Первым, кого Горбатов увидел, войдя в заводское помещение, был Стефан. Секунду друзья смотрели друг на друга, но что они могли сделать? Оба великолепно понимали: в подобной ситуации им остается только мысленно обняться. Горбатов прошелся по цеху, уже уходя, он подошел к Стефану, вырвал у него из рук готовые ножницы и сказал начальнику:

– Чего они у тебя такой кривой инструмент делают?

– Так безрукие все, – принялся оправдываться энкавэдэшник, – учу, учу, и все без толку.

Горбатов хмыкнул и, сунув ножницы в карман, ушел. Он привез сделанный Стефаном инструмент в Москву и отдал его Афанасии. Поступок по тем страшным, темным временам просто героический. Ножницы эти, и впрямь чуть кривоватые, живут в нашей семье и сегодня, их хранит мама.

Есть еще одно, последнее мое воспоминание, связанное с дедушкой Стефаном. Как-то раз мы с бабушкой пошли в Большой театр. Афанасия отчего-то не повела меня в буфет пить ситро, а потащила сквозь фойе и коридоры в какое-то помещение, не служебное, открытое для зрителей, но совершенно безлюдное, пустынное и гулкое. В углу стояло огромное зеркало в резной раме.

– Грушенька, – сказала бабуся, – ты худенькая, ну-ка залезь за зеркало и прочти, что там написано на оборотной стороне.

Я, слегка удивленная странной просьбой, выполнила приказ, увидела неровные буквы – «Стефан и Афанасия Новацкие, 1927 год».

– Это что, бабуля? – удивилась я.

– Зеркало стояло в квартире у нас с дедушкой, – тихо пояснила бабушка, – а потом, после ареста Стефана, всю мебель реквизировали, вот оно сюда и попало.

Самое интересное, что зеркало находится в Большом театре и по сей день. Уже в восьмидесятые годы, будучи взрослой женщиной, я, придя на балет, не пошла в зрительный зал, а отправилась на поиски того холла и нашла его! Кое-как протиснулась за зеркало в угол и снова увидела надпись: «Стефан и Афанасия Новацкие, 1927 год». Слезы полились из глаз: ни дедушки, ни бабушки нет в живых, а посеребренное стекло, в котором когда-то отражались их молодые счастливые лица, даже не помутнело от времени.

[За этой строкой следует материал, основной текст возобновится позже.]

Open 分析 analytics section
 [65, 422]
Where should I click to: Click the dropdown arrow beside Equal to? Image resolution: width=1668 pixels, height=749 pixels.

О родителях отца мне известно намного меньше. Практически не сохранилось никаких фотографий, оба они не дожили до моего рождения, и я с ними знакома не была. Дед, Николай Васильев, работал на ткацкой фабрике в городе Шуя, а бабушка Агриппина, в честь которой мне дали имя, служила поденщицей, мыла полы. Жили очень бедно, практически впроголодь, не хватало всего: еды, одежды, постельного белья. Представьте теперь негодование Агриппины, когда она видела, как Николай, залив в лампу дорогой керосин, вынимает купленный в лавке карандаш, открывает тетрадь и начинает писать. Дед вел дневник, причем делал это с простотой степного акына, по принципу: что вижу, о том и пишу. «Вот идет Ванька, он купил хлеба, а там орет Анфиса, козу потеряла». Дед мог часами водить карандашом по бумаге. Агриппина ругалась нещадно: керосин, тетради – все дорого, в доме нет самого необходимого, а глупый муж переводит деньги на ерунду. Николай, если супруга доводила его до точки, мирно говорил:

– Граня, отвяжись. Ну хочется мне бумагу марать, ведь это не грех! Я не пью, не курю, тебя люблю, чего еще надо. Да пойми ты, если я не стану в тетради калякать – заболею.

Николай, не имевший никакого образования, испытывал просто физиологическую потребность в письме. Вот и не верь после этого в генетику! Тяга к «бумагомарательству» передалась сначала моему отцу, потом мне. А теперь я вижу, как мой трехлетний внук Никита, плохо пока знающий буквы, с самым счастливым видом черкает ручкой в альбоме. И если другие дети в его возрасте рисуют, то Никитка «пишет». Так что никакой моей заслуги в том, что я стала писательницей, нет. Просто мне посчастливилось появиться на свет с нужной генетикой, только и всего.